The clinic also has several monitors, known as MobileView Visibility Boards, installed at the end of the hallways on the first two floors, which display each patient ID and location, as well as color-coded highlighting, indicating wait times. The software tracks how long an individual remains in a specific location and updates his or her status to a yellow or red warning color on the screen if that patient has been waiting longer than the expected amount of time.
Nurses and physicians have their own badges that are linked to their own ID, which they keep with them, while medical students can pick up a staff/student visitor’s badge with which their movements can be tracked while they are onsite. Health-care providers whose offices are not near the monitors can also view the MobileView dashboard to check on the locations of their patients from a laptop or tablet.”MobileView makes it much easier for each provider to understand their workflow,” Auvil says.

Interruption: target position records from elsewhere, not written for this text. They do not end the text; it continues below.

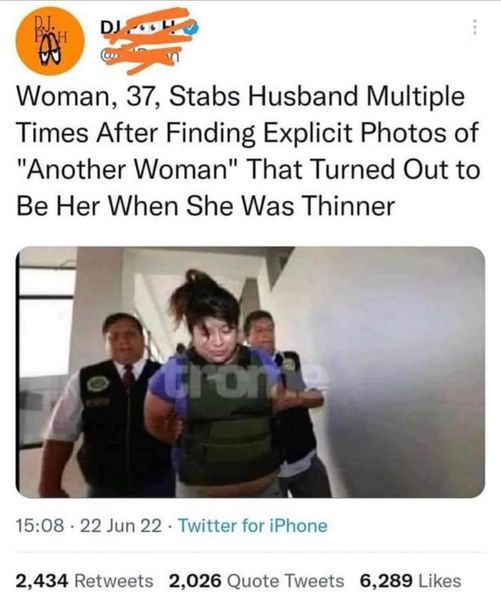Image resolution: width=501 pixels, height=600 pixels.
Task: Click the scribbled-out display name
Action: (x=144, y=27)
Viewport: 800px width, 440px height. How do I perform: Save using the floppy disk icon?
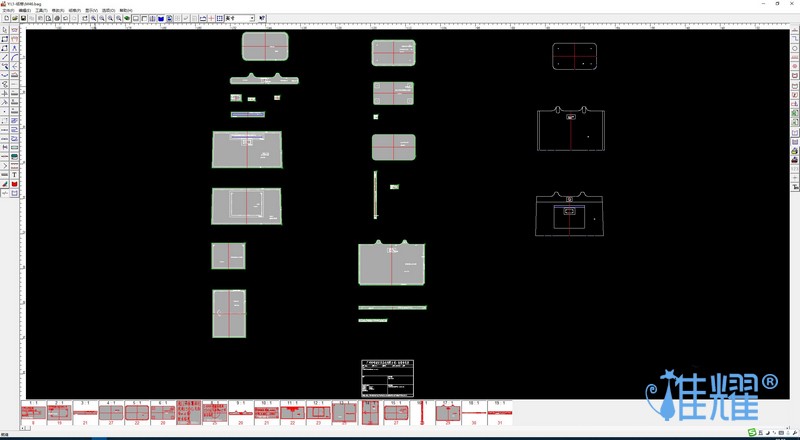[x=23, y=18]
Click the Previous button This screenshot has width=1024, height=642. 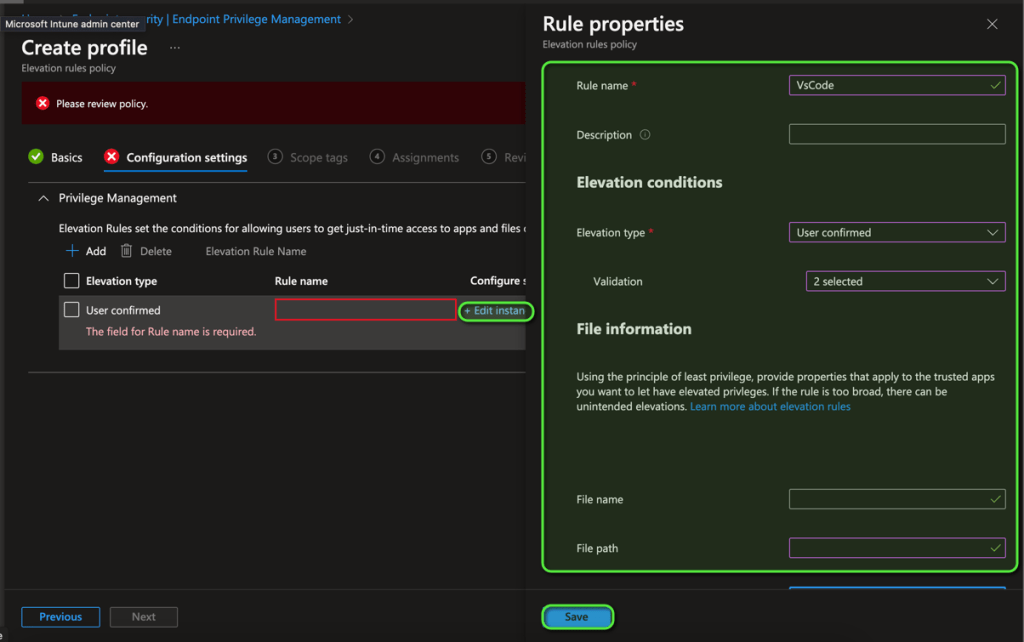pos(60,617)
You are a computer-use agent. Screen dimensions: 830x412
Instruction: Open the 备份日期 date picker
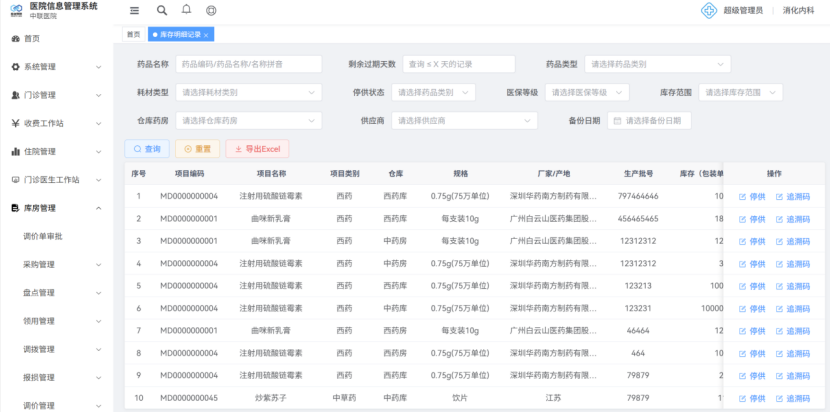tap(650, 120)
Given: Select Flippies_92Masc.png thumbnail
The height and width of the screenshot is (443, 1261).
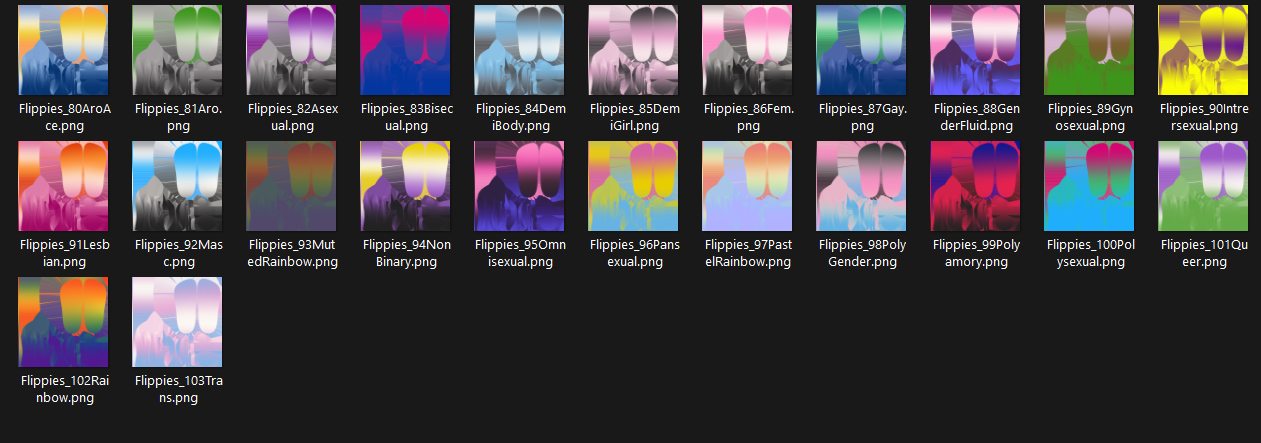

The clinic can use analysis tools built into the MobileView Platform to optimize scheduling and patient flow, says Sagi Geva, Stanley Healthcare’s senior manager for health-care solutions and analytics. “The idea is to provide actionable data,” he says, noting that the software enables users to respond to problems in real time, while analysis provides another level of intelligence. “We spent quite a bit of time establishing a baseline,” Auvil adds.
Davis Medical Center can view the amount of time spent on each patient visit per department, day of the week, shift or specific health-care provider. The clinic intends to continue adjusting scheduling to shorten wait times for patients, Geva reports. “Analytics are a huge part of this solution for understanding workflow,” he states.
During the past month, Auvil says, Davis Medical Center has been distributing satisfaction questionnaires to patients after their visits. The scores, she adds, have been encouraging.
The next phase will be the installation of T5 environmental-monitoring tags to track the temperatures within coolers and freezers in which medications, tissue samples and lab specimens are stored. In this case, tags will capture temperature readings and transmit that data to the MobileView software via a Wi-Fi connection. “This will help reduce manual collection of data,”Auvil says, while also preventing the loss of a freezer’s or cooler’s contents in the event of a problem, such as a power failure at night, or at some other time when employees might not otherwise notice.
The clinic is also using the technology to track the locations of some assets, such as electrocardiogram (EKG) machines.